Why a post on Incremental Reading PDF’s is taking so long?
At first it sounded like an easy idea, you just plod around some strategy, write down the steps involved and try it up. I’ve done that, but the problem of dealing with PDF’s was, as I was about to find out, of a much higher order of magnitude.
Randy Pausch clearly stated “brick walls are there, not to stop you, are there to stop the others”, if you haven’t had the opportunity to see what over 11 million visitors already have, I recommend you take some time and watch he’s last lecture.
Incremental reading PDF”s is clearly not a childhood dreams is just some small project, but unless some one comes out with some brilliant idea I feel like banging my self to this wall, until someone helps me go over it instead of being stop by it.
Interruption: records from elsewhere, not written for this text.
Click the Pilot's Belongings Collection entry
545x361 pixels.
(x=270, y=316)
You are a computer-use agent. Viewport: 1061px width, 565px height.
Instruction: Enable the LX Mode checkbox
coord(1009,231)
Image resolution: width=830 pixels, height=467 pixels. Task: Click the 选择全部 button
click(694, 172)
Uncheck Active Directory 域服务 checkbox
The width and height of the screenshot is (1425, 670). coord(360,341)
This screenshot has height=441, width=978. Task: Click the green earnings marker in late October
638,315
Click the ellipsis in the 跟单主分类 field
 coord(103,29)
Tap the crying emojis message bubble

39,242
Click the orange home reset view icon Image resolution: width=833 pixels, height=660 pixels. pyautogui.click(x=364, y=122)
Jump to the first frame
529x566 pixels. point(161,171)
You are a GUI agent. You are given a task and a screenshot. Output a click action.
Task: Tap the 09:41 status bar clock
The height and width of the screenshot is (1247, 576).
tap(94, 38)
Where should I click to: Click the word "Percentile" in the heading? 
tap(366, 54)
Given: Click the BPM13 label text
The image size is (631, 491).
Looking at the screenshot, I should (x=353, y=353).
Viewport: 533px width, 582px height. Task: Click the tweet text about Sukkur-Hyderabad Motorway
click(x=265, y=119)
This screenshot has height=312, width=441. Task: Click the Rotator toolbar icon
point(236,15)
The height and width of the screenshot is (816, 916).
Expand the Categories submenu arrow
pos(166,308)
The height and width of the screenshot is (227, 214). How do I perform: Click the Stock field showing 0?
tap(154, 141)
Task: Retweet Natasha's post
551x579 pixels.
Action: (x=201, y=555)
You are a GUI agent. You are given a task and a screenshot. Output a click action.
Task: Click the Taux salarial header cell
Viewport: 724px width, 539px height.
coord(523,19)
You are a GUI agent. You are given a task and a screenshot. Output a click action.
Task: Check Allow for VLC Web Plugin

I’d like to have ideas on how you’re dealing with the same issue of incrementally reading PDFs? email me or just post a comment.
What I have already tried
Read and Copy.
Perhaps the easiest approach is to just read the text, and as soon as you find something important, you select the text and copy it to the clipboard and back into SuperMemo. This leads to a lot bad formatting spaces, as PDF’s don’t have a single clue about text structure. You might of course paste this extract to some txt editor and delete (trim) all white spaces, and then imported down to supermemo.
But, by the time you’re making the first extract you’ve already used a lot more cognitive resources that you’re suppose to, in order to understand what you were reading in the first place, and you don’t even have the source on your extract, or any highlight in the PDF to acknowledge what you’ve extracted.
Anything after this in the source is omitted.